-------- QUOTED TEXT

I’ve had a love-hate relationship with my daughter’s school from the beginning. Oh, who am I kidding? It’s hate-hate. It started last year when she was ready for kindergarten, but the school deemed her too young. They wouldn’t even let her test into school. That pissed me off, but she spent another year in preschool, where she learned more “sight words” than anyone else in her kindergarten class. Just in case you haven’t heard of them, “sight words” are words they want kids to memorize, mostly small words, prepositions, conjunctions and articles.
This year, I signed her up for kindergarten. Finally. But I had to put her on a wait-list for full-time kindergarten. And pay tuition. For PUBLIC school. Honestly, I thought, if I was paying tuition for public school, why couldn’t they accommodate everybody? Why couldn’t they just form another class? As it turned out, they could, but they needed a quota in order to do it. And they didn’t get it.
How do they get away with tuition in public school, you ask? Good question. They do offer free kindergarten, for what they call a “half-day.” “Half-day” kindergarten is 2 ½ hours long. Full-day kindergarten is 6 ½ hours long. I’m no mathematician, but I’m pretty sure that, even in kindergarten, 2 ½ is not half of 6 ½.
My daughter was already going to preschool for 4-6 ½ hours a day. To go to “half-day” kindergarten would have been a step backwards. Plus, between dropping off and picking up both kids from kindergarten and preschool, I would have had a whopping 90 minutes a day to work. Don’t worry, the district said, she’s second on the wait list. I didn’t want to hear that, either. I was supposed to be happy that she had JUST missed making it in?
She did wind up making it into full-time kindergarten, thank God. I was really happy about that, and I’d heard really good things about her teacher. We were invited to an orientation in late August. but it happened to fall during the week we’d be on vacation. “Don’t worry,” they said. “The teacher will tell you everything you need to know.” And she did. She left me a message saying there was nothing I needed to know.

----------------
-------- PROVIDED MATERIAL

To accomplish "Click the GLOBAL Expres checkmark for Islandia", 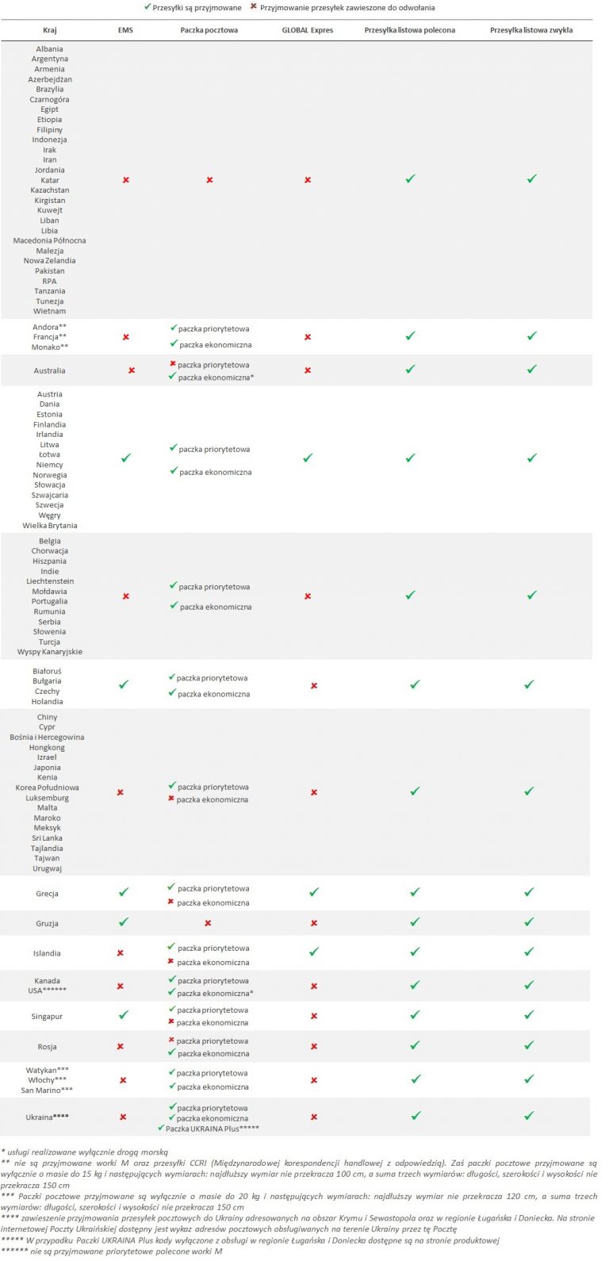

----------------

TO-DO LIST:
**A.** In the kindergarten post, how long is the "half-day" kindergarten?
**B.** Print the part of the kindergarten post that opens with the words containing "My daughter was" and closes with "making it in?".
**C.** Summarize the kindergarten post in two sentences.
The data plays no part here.

EXERCISE RESPONSES:
**A.** It is 2 ½ hours long.

**B.**
My daughter was already going to preschool for 4-6 ½ hours a day. To go to “half-day” kindergarten would have been a step backwards. Plus, between dropping off and picking up both kids from kindergarten and preschool, I would have had a whopping 90 minutes a day to work. Don’t worry, the district said, she’s second on the wait list. I didn’t want to hear that, either. I was supposed to be happy that she had JUST missed making it in?

**C.** The writer hates the daughter's school, which judged the girl too young for kindergarten a year early and then wait-listed her for full-time kindergarten that charges tuition, while the free "half-day" option lasts only 2 ½ hours. The daughter did get into full-time kindergarten, but the family missed the August orientation because of a vacation, and the teacher left a message saying there was nothing they needed to know.